Dataset entries
------------------------

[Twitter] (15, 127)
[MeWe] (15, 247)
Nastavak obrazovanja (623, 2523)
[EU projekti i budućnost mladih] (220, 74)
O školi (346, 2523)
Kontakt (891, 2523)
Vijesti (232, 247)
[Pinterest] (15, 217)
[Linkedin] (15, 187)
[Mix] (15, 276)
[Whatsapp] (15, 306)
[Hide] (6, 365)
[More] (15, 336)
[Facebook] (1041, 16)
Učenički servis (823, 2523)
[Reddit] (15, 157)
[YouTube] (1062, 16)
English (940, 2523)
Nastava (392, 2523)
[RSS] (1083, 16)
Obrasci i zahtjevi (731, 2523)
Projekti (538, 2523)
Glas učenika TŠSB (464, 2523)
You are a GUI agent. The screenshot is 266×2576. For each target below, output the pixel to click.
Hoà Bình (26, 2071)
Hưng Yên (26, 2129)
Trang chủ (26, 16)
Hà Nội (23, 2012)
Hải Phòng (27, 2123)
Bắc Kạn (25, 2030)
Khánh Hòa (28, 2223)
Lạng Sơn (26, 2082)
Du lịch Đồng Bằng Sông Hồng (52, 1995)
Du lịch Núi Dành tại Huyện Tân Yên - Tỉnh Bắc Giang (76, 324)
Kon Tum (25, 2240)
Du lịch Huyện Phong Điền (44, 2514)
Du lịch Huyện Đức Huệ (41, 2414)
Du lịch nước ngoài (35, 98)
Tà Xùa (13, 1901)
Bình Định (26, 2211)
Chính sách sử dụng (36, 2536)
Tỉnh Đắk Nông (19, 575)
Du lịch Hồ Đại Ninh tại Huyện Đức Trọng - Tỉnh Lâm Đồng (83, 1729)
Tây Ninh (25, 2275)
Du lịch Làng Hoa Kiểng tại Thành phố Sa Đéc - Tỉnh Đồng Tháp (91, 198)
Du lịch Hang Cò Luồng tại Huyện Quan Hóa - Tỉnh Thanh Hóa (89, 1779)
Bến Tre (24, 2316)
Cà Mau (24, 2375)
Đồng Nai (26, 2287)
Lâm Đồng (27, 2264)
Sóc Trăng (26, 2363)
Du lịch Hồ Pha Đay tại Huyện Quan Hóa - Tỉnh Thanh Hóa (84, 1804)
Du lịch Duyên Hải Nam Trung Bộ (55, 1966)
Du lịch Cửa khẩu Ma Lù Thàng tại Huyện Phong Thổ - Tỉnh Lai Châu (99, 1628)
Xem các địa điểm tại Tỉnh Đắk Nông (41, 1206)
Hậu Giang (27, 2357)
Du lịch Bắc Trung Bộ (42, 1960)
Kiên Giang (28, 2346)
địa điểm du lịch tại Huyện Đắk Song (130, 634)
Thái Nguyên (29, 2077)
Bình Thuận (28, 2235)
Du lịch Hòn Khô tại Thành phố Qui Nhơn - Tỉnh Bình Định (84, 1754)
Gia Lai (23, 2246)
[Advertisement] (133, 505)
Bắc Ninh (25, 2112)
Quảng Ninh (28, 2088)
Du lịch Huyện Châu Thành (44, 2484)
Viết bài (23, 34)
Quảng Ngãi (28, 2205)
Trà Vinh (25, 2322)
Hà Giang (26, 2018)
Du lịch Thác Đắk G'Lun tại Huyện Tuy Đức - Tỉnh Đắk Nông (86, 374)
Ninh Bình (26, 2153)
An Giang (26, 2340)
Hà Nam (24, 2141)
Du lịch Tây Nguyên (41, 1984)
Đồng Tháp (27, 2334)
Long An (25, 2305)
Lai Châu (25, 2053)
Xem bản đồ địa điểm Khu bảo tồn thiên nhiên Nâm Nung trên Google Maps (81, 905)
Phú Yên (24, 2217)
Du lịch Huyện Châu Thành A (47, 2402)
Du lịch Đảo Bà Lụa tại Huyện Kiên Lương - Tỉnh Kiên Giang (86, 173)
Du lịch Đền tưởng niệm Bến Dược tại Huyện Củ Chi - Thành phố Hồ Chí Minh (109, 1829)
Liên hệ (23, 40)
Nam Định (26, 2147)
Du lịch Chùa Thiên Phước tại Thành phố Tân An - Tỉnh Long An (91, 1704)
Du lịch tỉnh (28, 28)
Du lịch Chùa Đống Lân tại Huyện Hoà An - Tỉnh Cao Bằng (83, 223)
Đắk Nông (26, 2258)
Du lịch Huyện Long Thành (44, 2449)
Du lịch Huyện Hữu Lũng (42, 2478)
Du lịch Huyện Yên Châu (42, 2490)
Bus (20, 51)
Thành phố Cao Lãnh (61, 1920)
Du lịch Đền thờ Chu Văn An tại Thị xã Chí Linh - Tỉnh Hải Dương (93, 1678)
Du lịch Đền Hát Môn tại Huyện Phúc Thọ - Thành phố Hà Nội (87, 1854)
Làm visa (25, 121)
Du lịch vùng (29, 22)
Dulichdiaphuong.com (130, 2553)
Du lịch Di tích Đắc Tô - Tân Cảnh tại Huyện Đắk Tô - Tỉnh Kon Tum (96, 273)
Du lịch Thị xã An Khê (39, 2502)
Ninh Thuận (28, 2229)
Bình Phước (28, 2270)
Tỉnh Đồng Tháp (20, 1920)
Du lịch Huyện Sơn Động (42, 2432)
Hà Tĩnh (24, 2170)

------------------------

Exercise description. A word-for-word copy of the lines above from the one with "Thái Nguyên (29, 2077)" through the one with "Lai Châu (25, 2053)", inclusive, is the only output wanted.

Written response.
Thái Nguyên (29, 2077)
Bình Thuận (28, 2235)
Du lịch Hòn Khô tại Thành phố Qui Nhơn - Tỉnh Bình Định (84, 1754)
Gia Lai (23, 2246)
[Advertisement] (133, 505)
Bắc Ninh (25, 2112)
Quảng Ninh (28, 2088)
Du lịch Huyện Châu Thành (44, 2484)
Viết bài (23, 34)
Quảng Ngãi (28, 2205)
Trà Vinh (25, 2322)
Hà Giang (26, 2018)
Du lịch Thác Đắk G'Lun tại Huyện Tuy Đức - Tỉnh Đắk Nông (86, 374)
Ninh Bình (26, 2153)
An Giang (26, 2340)
Hà Nam (24, 2141)
Du lịch Tây Nguyên (41, 1984)
Đồng Tháp (27, 2334)
Long An (25, 2305)
Lai Châu (25, 2053)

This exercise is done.